Barack Obama’s prospects lift as Republicans self-destruct

US Democrats were celebrating their revived prospects for the November mid-term elections yesterday.

A string of primary results put paid to the notion of an anti-establishment mood sweeping the country.

In the biggest race, in Colorado, President Barack Obama’s favoured candidate secured the Democratic Senate nomination, while the Republicans picked a maverick conservative with links to the Tea Party movement and questionable appeal to the mainstream electorate.

The result, mirrored by Republican races in three other states that nominated outsiders, suggests the supposed anti-establishment fervour is a Republican phenomenon that may hurt the party’s chances at the polls.

The Republicans are banking on an anti-Washington mood to help them overturn the Democratic majorities in the House of Representatives and the Senate.

Ken Buck, who won the Republican nomination in Colorado, was favoured by many in the conservative Tea Party movement, but he was shunned by most supporters of the mainstream Republican Party.

Mr Buck is the fourth Tea Party candidate to win a Republican Senate nomination this year over the party leadership’s pick.

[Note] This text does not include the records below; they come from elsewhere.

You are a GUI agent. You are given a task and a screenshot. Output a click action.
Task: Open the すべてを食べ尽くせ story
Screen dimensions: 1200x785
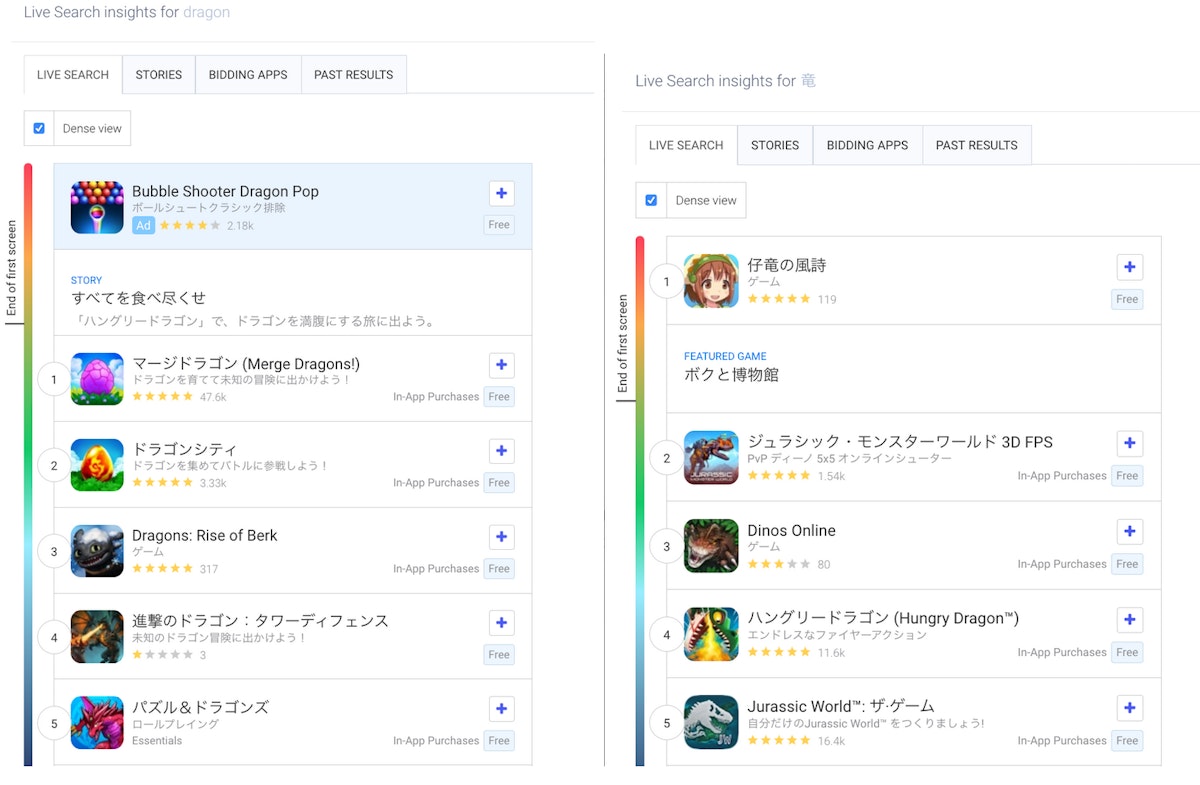139,298
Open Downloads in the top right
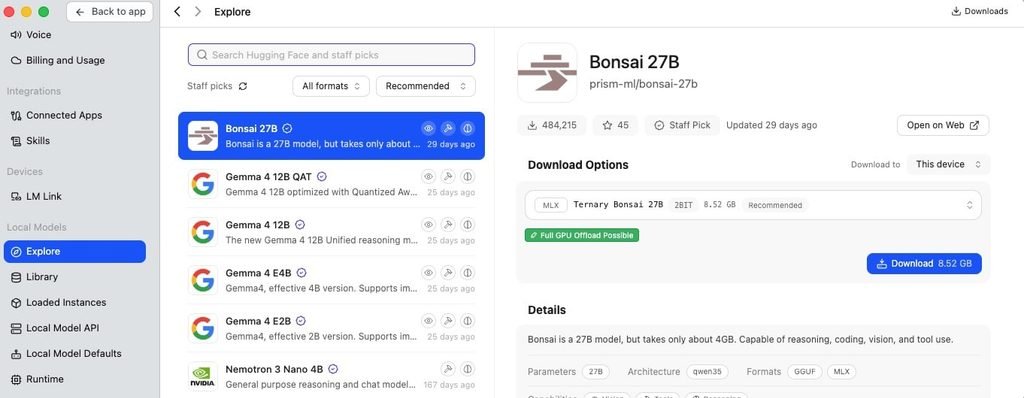This screenshot has width=1024, height=398. click(980, 11)
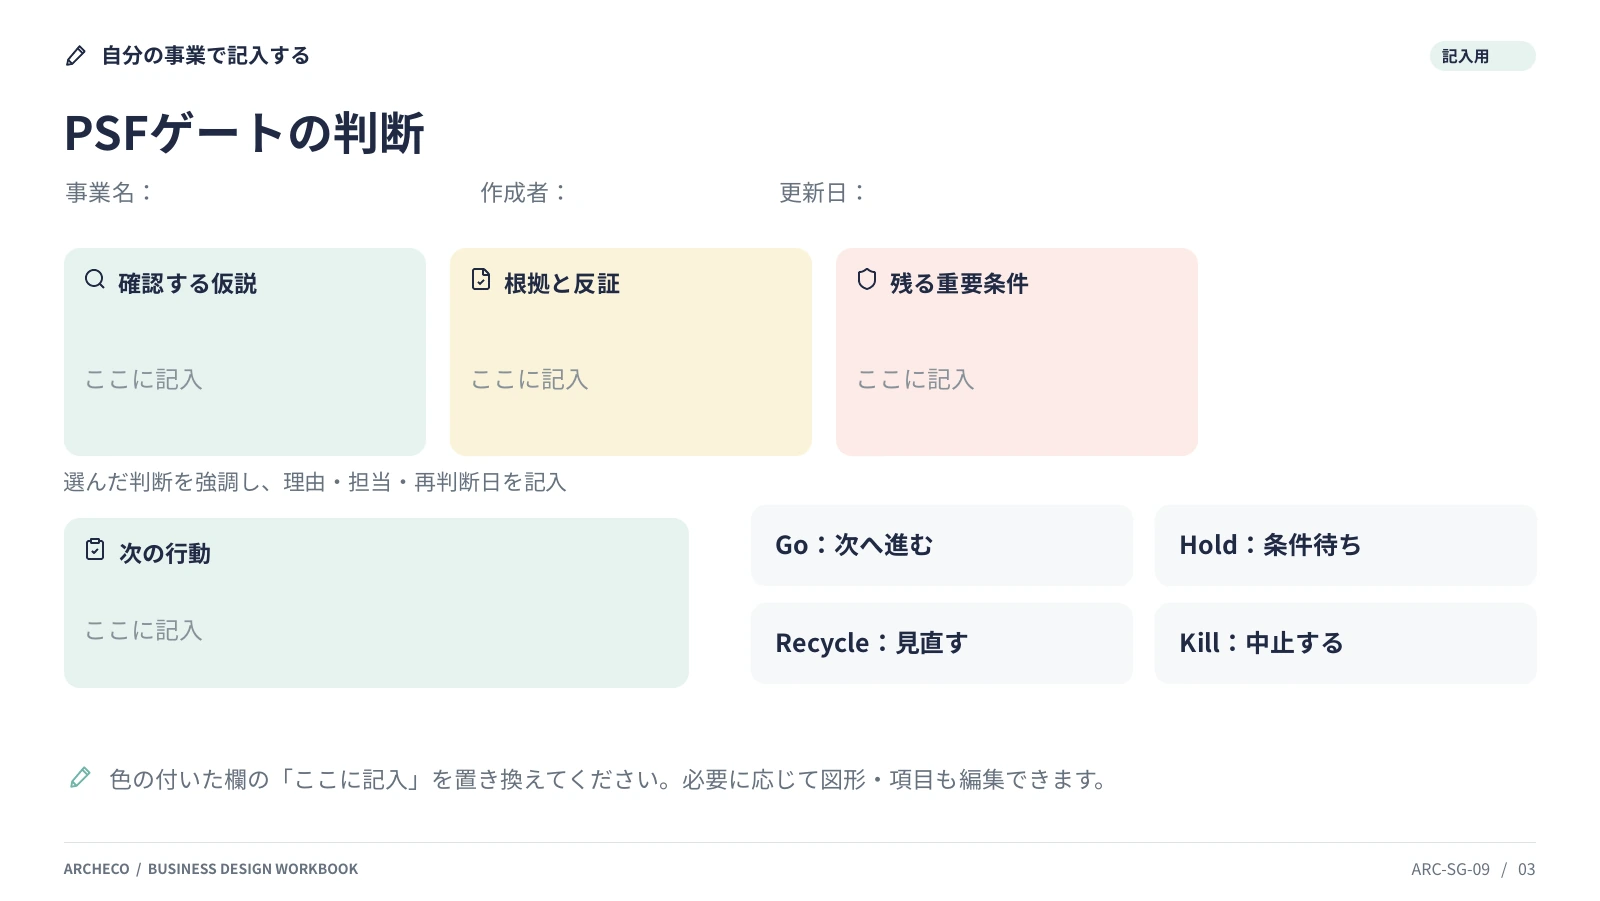Select the Hold：条件待ち option
The height and width of the screenshot is (901, 1600).
click(x=1346, y=545)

Mr Buck will go up against Democrat Michael Bennet, the incumbent Colorado senator, who retained the nomination despite a challenge by his rival Andrew Romanoff.

The White House backed Senator Bennet’s campaign, which paid off with a comfortable nine-point lead and a much-needed fillip for Mr Obama, whose support was seen as a double-edged sword for some candidates.

While the Republican nomination races reflect the growing strength of the party’s right wing, they highlight a potentially self-destructive trend in which activists repeatedly pick candidates on their anti-establishment credentials over those approved by the party as more electable.

Rand Paul, the conservative darling who won Kentucky’s Republican Senate nomination this year, was quickly shuffled out of the media glare by party officials after a series of gaffes, including his public questioning of the wisdom of the Civil Rights Act.

And Mr Buck was caught on tape last week saying he deserved the party nomination over his female rival because he did not “wear high heels”.

Republican voters showed a similar blindness to reality in their choice of candidate to run for Colorado governor.

A recent suggestion by Dan Maes that a bicycle-sharing scheme may “threaten our personal freedoms” and lead to greater UN influence in the US has only heightened the Republican fears about the gubernatorial race.

In Connecticut, the Republicans nominated another colourful but decidedly untested candidate to compete for the Senate seat being vacated by Democratic incumbent. Linda McMahon is former chief executive of World Wrestling Entertainment, which stages rigged fights featuring scantily clad women, wrestlers and dwarves bashing each other, sometimes with chairs.

She won easily after pouring millions of dollars of her money into the race, and has pledged to spend another $US50 million ($55.6m) on her Senate campaign. The Democrats say they will not hesitate to use her past against her in November’s poll.

“Connecticut Republicans today nominated a corporate CEO of WWE, under whose watch violence was peddled to kids, steroid abuse was rampant, yet she made millions,” said Robert Menendez, head of the Democratic Senatorial Campaign Committee. “McMahon has built an empire peddling violent, sexually explicit material that glorifies the exploitation of women and the mentally disabled.”